Cosa Ci Portiamo a Casa?

Questo studio, che peraltro è il più ampio ad oggi su questo specifico gruppo di pazienti, ci dice qualcosa di molto importante: le donne che hanno superato un tumore ovarico borderline e desiderano un figlio attraverso la FIVET possono guardare a questa opzione con maggiore serenità. Gli esiti riproduttivi e neonatali sono comparabili a quelli delle donne senza storia di BOT, e la stimolazione ovarica controllata non sembra aumentare significativamente il rischio di recidiva del tumore.

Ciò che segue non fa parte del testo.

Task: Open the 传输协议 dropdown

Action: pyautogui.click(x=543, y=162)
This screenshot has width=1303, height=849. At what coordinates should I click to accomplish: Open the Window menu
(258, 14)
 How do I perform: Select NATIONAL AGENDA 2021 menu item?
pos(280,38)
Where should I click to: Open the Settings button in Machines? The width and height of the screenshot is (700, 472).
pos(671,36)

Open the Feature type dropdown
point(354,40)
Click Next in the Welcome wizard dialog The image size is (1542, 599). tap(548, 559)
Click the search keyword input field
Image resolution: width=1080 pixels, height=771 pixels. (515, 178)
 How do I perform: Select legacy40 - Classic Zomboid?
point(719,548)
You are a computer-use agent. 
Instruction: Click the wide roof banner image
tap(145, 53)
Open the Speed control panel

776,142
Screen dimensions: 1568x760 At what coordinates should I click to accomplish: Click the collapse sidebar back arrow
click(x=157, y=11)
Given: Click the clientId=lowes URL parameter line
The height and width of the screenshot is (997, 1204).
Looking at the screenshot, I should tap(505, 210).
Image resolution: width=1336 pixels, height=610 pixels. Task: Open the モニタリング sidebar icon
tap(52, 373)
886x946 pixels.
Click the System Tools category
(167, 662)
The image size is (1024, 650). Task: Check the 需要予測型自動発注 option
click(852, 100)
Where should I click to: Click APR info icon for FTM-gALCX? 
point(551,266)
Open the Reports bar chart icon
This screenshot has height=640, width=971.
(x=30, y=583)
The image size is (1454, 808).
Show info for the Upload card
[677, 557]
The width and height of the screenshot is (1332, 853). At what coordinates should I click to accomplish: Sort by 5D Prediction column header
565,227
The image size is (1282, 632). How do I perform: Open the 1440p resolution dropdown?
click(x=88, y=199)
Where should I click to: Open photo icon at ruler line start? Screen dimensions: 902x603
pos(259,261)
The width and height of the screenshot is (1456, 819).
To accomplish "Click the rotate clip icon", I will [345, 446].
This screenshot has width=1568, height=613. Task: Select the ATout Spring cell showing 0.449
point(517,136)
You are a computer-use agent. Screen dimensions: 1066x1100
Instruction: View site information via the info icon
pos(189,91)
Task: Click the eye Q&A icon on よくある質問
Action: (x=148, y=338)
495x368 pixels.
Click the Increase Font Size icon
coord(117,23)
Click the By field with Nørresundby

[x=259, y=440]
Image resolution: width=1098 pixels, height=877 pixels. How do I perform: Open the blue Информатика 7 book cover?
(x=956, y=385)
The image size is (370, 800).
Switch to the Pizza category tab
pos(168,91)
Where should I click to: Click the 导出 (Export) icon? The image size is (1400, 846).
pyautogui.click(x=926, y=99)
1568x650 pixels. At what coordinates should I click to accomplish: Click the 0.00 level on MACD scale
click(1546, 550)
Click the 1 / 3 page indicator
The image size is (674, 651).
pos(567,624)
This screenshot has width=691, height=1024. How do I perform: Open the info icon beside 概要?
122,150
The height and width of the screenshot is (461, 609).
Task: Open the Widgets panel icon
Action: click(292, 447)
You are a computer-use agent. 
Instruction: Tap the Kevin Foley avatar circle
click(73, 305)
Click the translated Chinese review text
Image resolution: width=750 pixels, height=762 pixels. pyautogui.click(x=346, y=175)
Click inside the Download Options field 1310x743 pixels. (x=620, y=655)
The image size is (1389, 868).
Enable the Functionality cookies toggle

Certo, come sottolineano gli stessi autori, si tratta di uno studio retrospettivo e, sebbene il campione sia il più grande finora, ulteriori ricerche prospettiche su coorti più ampie sono sempre auspicabili per confermare questi risultati a lungo termine e per affinare ulteriormente le strategie di stimolazione ovarica. Ma il messaggio che emerge è forte e chiaro: la FIVET è un’opzione valida e ragionevolmente sicura.

Per me, notizie come queste sono una boccata d’aria fresca. Parlano di scienza che si mette al servizio della vita, della speranza che vince sulla paura, e della possibilità, per molte donne, di realizzare il sogno di diventare madri, anche dopo un percorso oncologico. E questo, credetemi, è qualcosa di meraviglioso.